Formuliere die Zeilen von der Zeile mit „Click the shuffle“ bis einschließlich der Zeile mit „[x=1340, y=43]“ neu, indem du „input field“ durch „text field“ ersetzt und alles Übrige unverändert lässt. Die Bilder gehören nicht in die Ausgabe.

### [Bereitgestellte Daten]
- - -
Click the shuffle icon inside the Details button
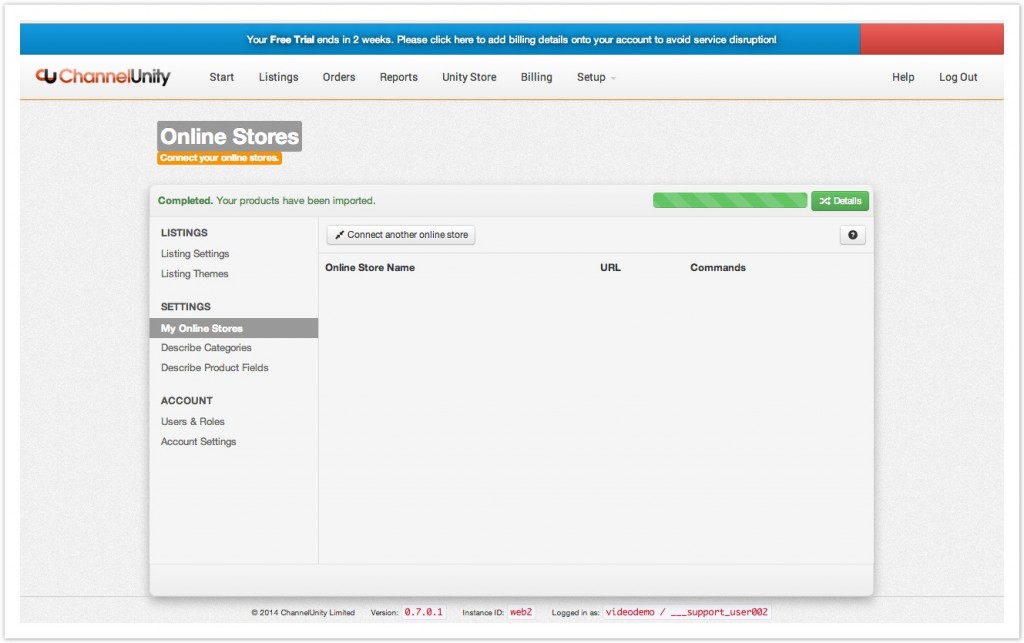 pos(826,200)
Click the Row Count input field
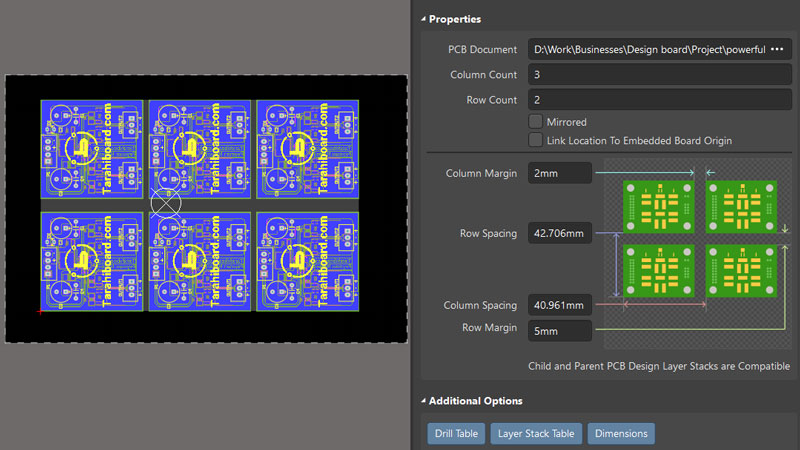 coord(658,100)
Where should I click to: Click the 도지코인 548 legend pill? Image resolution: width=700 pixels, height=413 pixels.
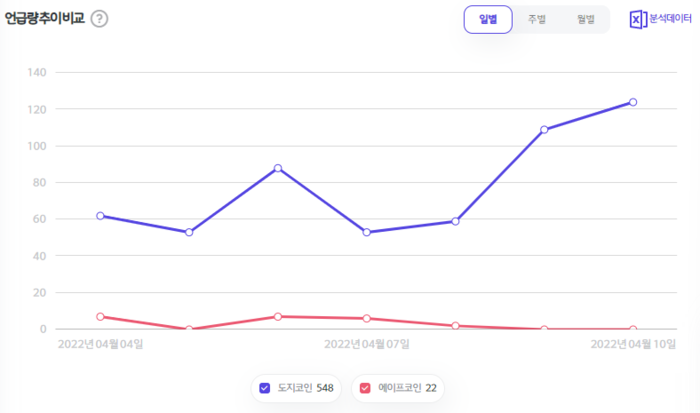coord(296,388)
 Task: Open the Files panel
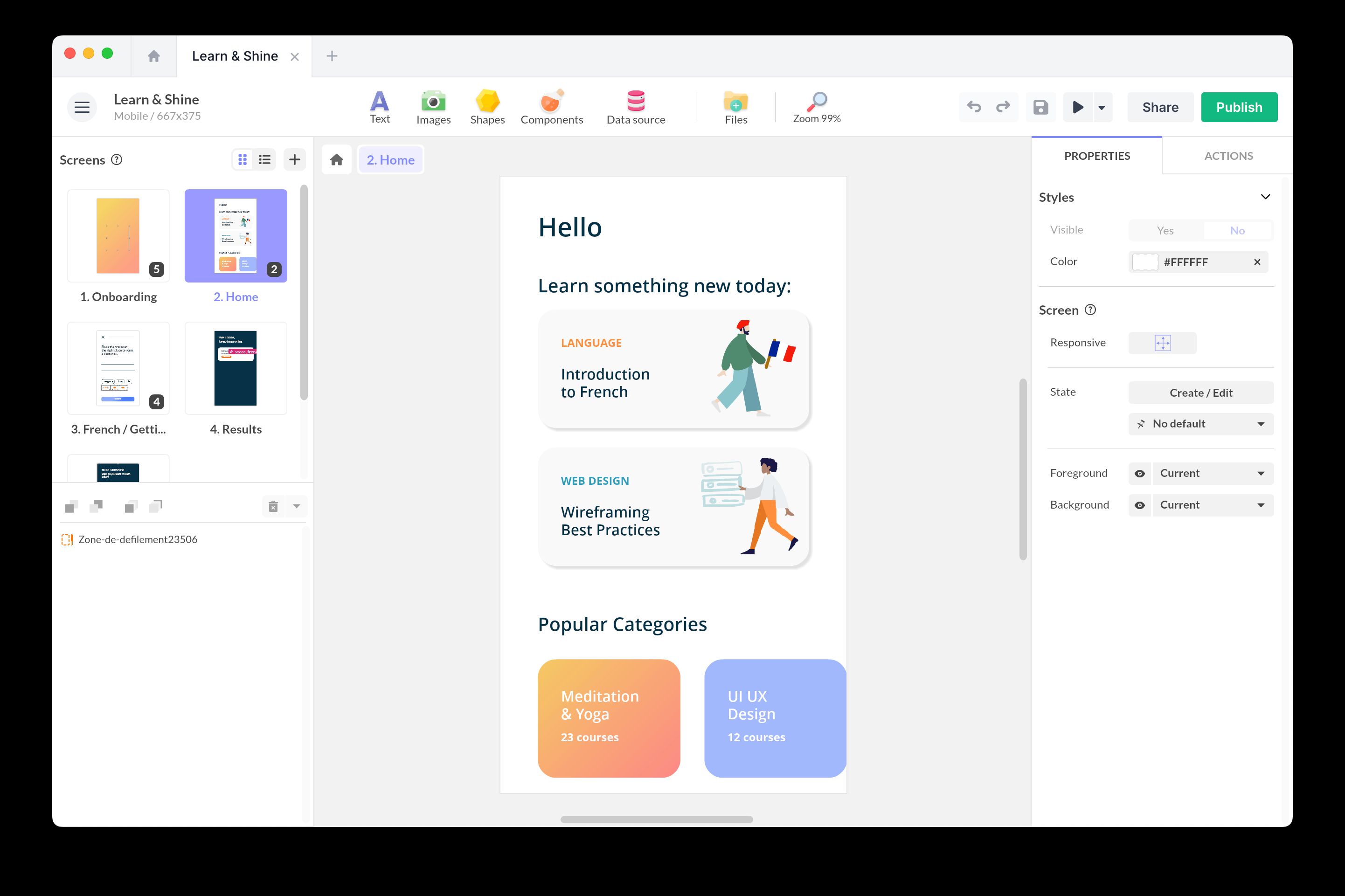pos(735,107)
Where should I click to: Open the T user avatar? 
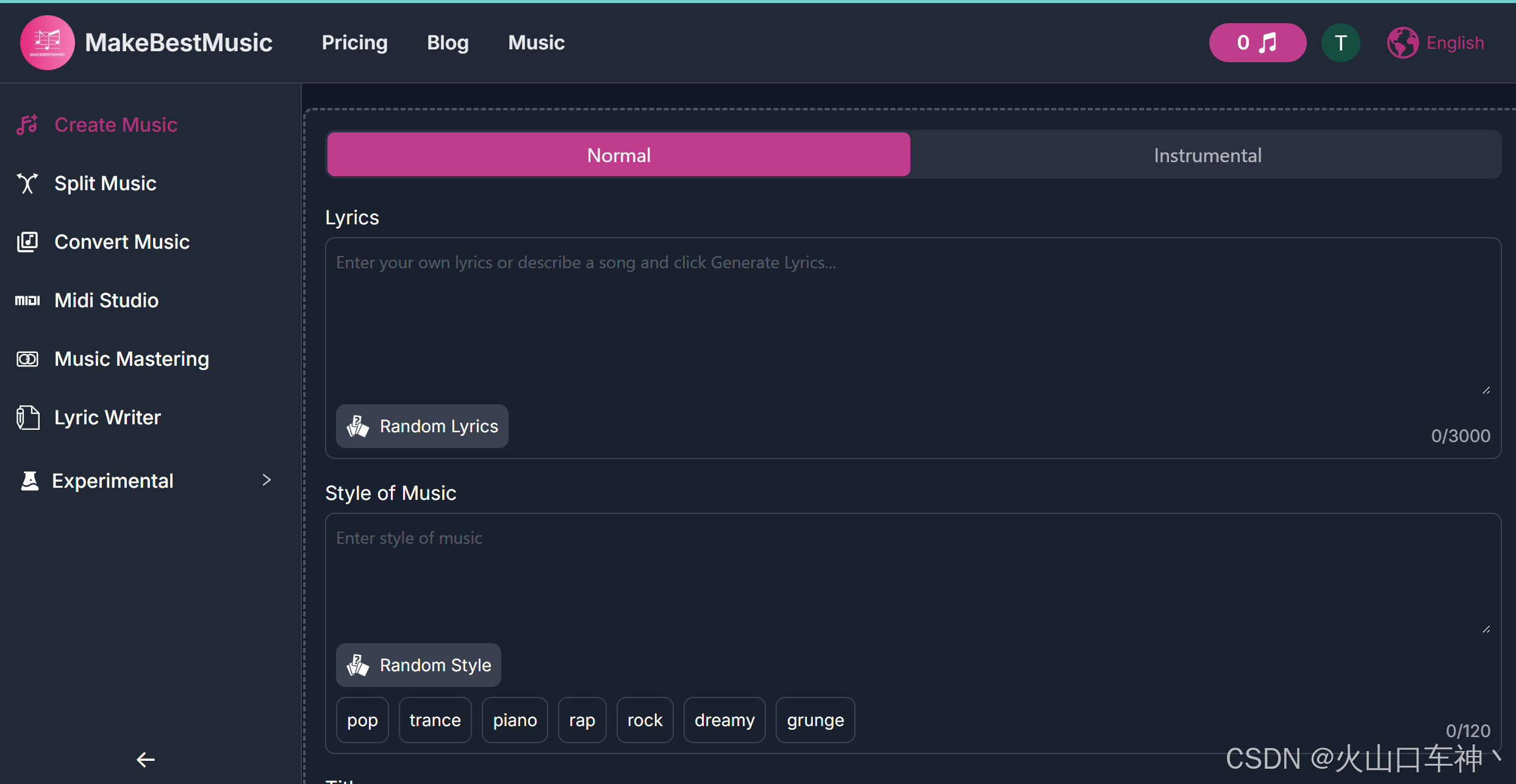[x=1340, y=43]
- - -
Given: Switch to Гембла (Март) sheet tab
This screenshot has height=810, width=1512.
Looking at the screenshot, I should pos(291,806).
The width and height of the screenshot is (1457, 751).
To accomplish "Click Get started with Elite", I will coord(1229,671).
- - -
### [Erledigte Aufgabe]
Click the shuffle icon inside the Details button
 pos(826,200)
Click the Row Count text field
 coord(658,100)
Where should I click to: Click the 도지코인 548 legend pill? Image resolution: width=700 pixels, height=413 pixels.
coord(296,388)
 Task: Open the Files panel
pos(735,107)
Where should I click to: Open the T user avatar? 
[x=1340, y=43]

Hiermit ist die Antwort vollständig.